A Look at How Often Docker Images are Updated

In our last blog, we reported on operating systems usage on Docker Hub, focusing on official base images.

Most users do not build their container image from scratch, they build on top of these base images. For example, extending an image such as library/alpine:latest with their own application content. Whenever one of these base operating system images is updated, images built on top are typically rebuilt in order to inherit the fixes included in the base image. In this blog, we will be looking at the update frequency of base images: frequency of updates, changes made and how that impacts end users.

Whenever one of these base operating system images is updated, images built on top are typically rebuilt in order to inherit the fixes included in the base image. In this blog, we will be looking at the update frequency of base images: frequency of updates, changes made and how that impacts end users.

If you want to check on the updated history of a particular image the Navigator makes that simple.

For example, looking at debian:latest, currently the most popular base operating system among official images.

Here you can see the date that the image was created and when it was analyzed by Anchore.
The Anchore service continually polls Docker Hub and when an update to a repository is detected the list of tags and images are retrieved and any new images are downloaded and analyzed. Anchore maintains a database with image and tag history so at any point in time previous versions of a Tag may be inspected. Clicking on the Previous Image button navigates to the image that was tagged library/debian:latest previously. The Next Image button is disabled because, at the time the screenshot was acquired, image ID this was the latest image tagged as library/debian:latest.

By clicking on Previous Image in the top left, you can explore the Navigator’s analysis of older images of the same tag. In this case, the previous version is only a week old, but for the most part, you will see that Debian is updated every two to five weeks.

Putting these dates onto a timeline, we see that debian:latest is updated roughly every month. Looking at the update frequency of other popular official operating system images, once a month is just about average. While this might seem ideal, what really matters is the timeliness of updates and the content of the update. For example, if a new critical vulnerability is discovered the day after the scheduled image update then a user should not wait another month for an update. Users can certainly update these images with fixes, in fact, this should be part of the due diligence that is performed in creating images, however, the content published in public registries should be secure off-the-shelf.
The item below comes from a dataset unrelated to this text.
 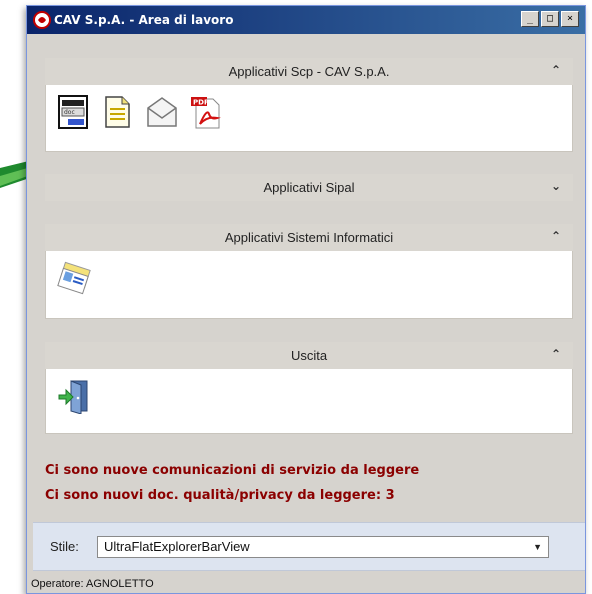 I want to click on group-applicativi-sistemi-informatici: Applicativi Sistemi Informatici ⌃, so click(x=309, y=272).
This timeline compares the update frequency of some major operating system repositories. Of these repos, none have a fixed update schedule. Ubuntu and Debian are pretty consistent, while the rest are quite varied. For example, CentOS sticks to about an update a month now, but before would have large gaps, up to 3 months long, between updates. On the flip side, Oracle Linux has clusters where multiple updates will come out in a short time period. What is interesting is that there are 4 that all have had 8 or 9 updates over the last year. Is that the number where exposure to security issues and pushing too many updates is balanced? Something else to consider is that having more packages means that there are more things to keep up to date, so lightweight operating systems like Alpine and BusyBox do not need as much maintenance. However, this doesn’t explain why CentOS and Fedora are updated infrequently, as they are both much larger than Debian and Ubuntu.
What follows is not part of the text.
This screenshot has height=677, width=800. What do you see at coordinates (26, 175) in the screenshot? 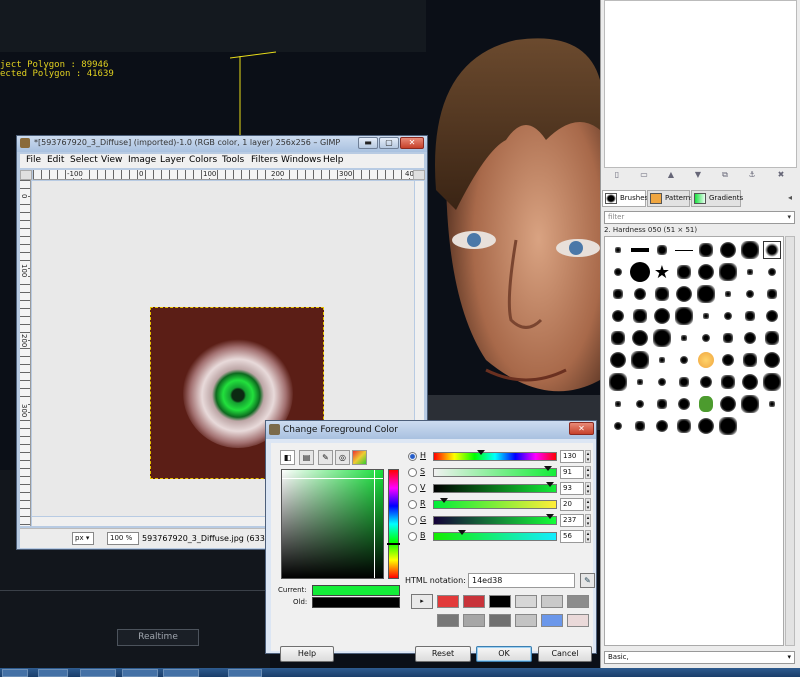
I see `quick-mask-corner-icon` at bounding box center [26, 175].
Moving on to popular non-OS images, the difference in update frequency is striking. NGINX, the repo with the fewest updates here, has more updates than Oracle Linux, which had the most updates of all the operating systems. Calling back to the fact that more complexity means more maintenance, this increase makes sense. In future blogs, we will dig into what is changing between image updates.

Because many of the application images are built on top of official base operating system images, in theory, they should be rebuilt when the underlying base image is updated. Sadly that is often not the case, where we will see a base operating system image be updated with a fix but the application image may not be rebuilt for several weeks and in some cases, it is rebuilt on top of an older base operating system image.

While all official images should follow Docker Hub best practices and should, therefore, be well maintained it is clear from our historic data that many images can be updated infrequently and carry security vulnerability for many weeks.

If you are trying to choose a non-official image, it is important that you look into its update history, since many images on Docker Hub are one-offs that were built by an engineer to ‘scratch an itch’ pushed to Docker Hub and never maintained. While that image may seem to have exactly what you are looking for it’s important to note that you are in effect adopting the image and you are then responsible for its care and feeding!

One last interesting piece of information is that there are a few days (10/21, 1/17, 2/28, 4/25, …) where many of the repos push updates at the same time. In many cases this occurs the day after their base image, debian:latest was updated. This backs up the idea that these images update more frequently because they have to keep up with updates of their base image.

As we alluded to earlier the content of an image update is just as, if not more, important than the timing of an update. In the next blog, we’ll dig into a more detailed timeline of updates, starting with the disclosure of a vulnerability, when the operating system vendor patched it, when that patch was included in a container image and when an application image pulled in the update.